Getting started with Google BigQuery and GDELT Project
Once upon the time, the new kid on the block left more established search engines in the dust, then, after reinventing web-based email service, Google introduced its Apps. Today, let’s talk about one of the myriad services Google offers to us: BigQuery. Basically, this cloud-based service allows us to utilize Google’s hardware to store our own datasets or access public data on the go. Google provides API for Java, PHP, and Python access. In addition, various third-party tools now connect directly to BigQuery: Tableau, R, JasperSoft, and Simba to name a few. We get a 1 TB monthly usage quota to query BigQuery’s data for free. Some of the downsides of this service include: premiums for storing our own data and querying in excess of the free quota. We are also limited with data manipulation tasks we can perform in BigQuery; in fact, we can only append records to our table, we cannot update or delete them. Finally, this service uses a SQL language dialect, which lacks some of the SQL commands we are accustomed to: DISTINCT comes to mind, or resort us to some convoluted workarounds (try using the TOP command.) Meet, the GDELT Project – “the largest, most comprehensive, and highest resolution open database of human society ever created.” In this tutorial, we will learn some interesting facts about different countries, using GDELT data in BigQuery.

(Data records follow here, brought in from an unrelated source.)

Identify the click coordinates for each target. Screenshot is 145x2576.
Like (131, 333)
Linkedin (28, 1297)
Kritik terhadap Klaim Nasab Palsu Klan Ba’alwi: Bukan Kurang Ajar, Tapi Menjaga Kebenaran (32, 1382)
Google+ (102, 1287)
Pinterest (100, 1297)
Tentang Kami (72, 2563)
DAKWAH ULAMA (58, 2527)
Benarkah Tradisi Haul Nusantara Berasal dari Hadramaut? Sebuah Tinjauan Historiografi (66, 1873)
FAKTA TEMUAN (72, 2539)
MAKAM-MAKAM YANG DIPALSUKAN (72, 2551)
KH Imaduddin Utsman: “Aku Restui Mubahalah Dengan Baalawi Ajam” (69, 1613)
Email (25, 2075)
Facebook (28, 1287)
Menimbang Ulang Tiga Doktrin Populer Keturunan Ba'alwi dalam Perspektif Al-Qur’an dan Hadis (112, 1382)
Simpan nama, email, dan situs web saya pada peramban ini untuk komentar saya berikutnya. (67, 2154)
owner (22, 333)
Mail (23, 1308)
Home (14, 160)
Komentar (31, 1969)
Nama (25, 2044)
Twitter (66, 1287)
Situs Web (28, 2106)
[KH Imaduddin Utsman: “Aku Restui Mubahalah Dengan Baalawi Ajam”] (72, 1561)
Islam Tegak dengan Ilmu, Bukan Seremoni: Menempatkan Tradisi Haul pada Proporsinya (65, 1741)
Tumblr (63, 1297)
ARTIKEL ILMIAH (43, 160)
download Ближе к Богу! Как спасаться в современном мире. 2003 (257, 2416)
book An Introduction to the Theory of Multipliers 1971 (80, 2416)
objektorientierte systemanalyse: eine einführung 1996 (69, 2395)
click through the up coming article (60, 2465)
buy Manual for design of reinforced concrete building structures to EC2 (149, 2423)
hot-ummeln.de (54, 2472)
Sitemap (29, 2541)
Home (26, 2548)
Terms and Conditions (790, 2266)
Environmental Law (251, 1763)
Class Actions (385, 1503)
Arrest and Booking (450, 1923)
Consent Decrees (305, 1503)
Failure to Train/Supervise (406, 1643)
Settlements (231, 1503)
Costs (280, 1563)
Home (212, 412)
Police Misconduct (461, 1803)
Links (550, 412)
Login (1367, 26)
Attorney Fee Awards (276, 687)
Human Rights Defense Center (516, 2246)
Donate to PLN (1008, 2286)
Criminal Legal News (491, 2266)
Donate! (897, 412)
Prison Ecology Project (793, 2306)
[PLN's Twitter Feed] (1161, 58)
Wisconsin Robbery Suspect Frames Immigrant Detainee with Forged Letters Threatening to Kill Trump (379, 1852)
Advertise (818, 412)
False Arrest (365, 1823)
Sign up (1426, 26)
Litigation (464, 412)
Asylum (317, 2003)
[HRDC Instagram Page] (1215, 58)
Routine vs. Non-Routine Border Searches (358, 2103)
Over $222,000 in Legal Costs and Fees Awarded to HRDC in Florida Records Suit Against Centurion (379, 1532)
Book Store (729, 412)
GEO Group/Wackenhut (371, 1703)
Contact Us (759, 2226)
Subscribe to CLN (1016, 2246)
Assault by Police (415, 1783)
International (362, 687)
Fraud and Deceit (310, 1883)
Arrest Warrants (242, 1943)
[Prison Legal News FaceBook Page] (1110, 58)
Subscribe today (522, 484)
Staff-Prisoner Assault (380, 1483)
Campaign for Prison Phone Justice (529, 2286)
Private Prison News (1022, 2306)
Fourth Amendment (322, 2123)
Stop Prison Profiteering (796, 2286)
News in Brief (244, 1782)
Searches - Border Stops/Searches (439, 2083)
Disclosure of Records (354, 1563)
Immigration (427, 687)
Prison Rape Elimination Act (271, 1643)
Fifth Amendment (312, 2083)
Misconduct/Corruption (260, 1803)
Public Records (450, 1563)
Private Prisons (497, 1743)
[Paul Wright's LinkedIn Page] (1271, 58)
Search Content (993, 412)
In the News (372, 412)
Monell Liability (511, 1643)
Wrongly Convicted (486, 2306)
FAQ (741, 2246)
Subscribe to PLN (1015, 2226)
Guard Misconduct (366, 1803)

First things first, to get started with BigQuery, you need to do the following:
1. Navigate to Google Developers Console.
2. Accept terms of service.
3. Create a new project.
4. “Load” GDELT table into your project: GDELT Countryinfo.
5. After familiarizing yourself with this table’s schema (fields and data types) and details (table description, documentation, and sample records), click on the Compose Query button to start querying GDELT’s data in BigQuery.
Let’s suppose we need a list of 5 most populous countries in the World. Since this information is readily available, let’s also gather each country’s capital information, and it’s continent. We’ve already covered basics of the SQL SELECT statement in one of the Model Off posts. Below statement selects four fields of interest (country name, country’s capital, continent, and population), the records will be sorted in descending order, and we will display only 5 (top) records only:
SELECT Country, Capital, Continent, Population FROM [gdelt-bq:extra.countryinfo] ORDER BY Population DESC LIMIT 5;
Word of caution is required now: while factually this information is accurate in terms of displaying top 5 most populous countries, actual population estimates are not exactly precise, since we don’t know the last time when this data was updated. Double-checking these numbers against real-time official population clocks, Brazil’s estimate is really accurate, while India’s population appears grossly under-reported. All three remaining countries: China , USA , and Indonesia are somewhat accurate. As a result, we cannot rely on the total world population estimate according to the GDELT table.
The next logical question is to display 5 largest countries by land mass :
SELECT Country, Capital, Continent, Area FROM [gdelt-bq:extra.countryinfo] ORDER BY Area DESC LIMIT 5
Note that GDELT considers Antarctica to be a country.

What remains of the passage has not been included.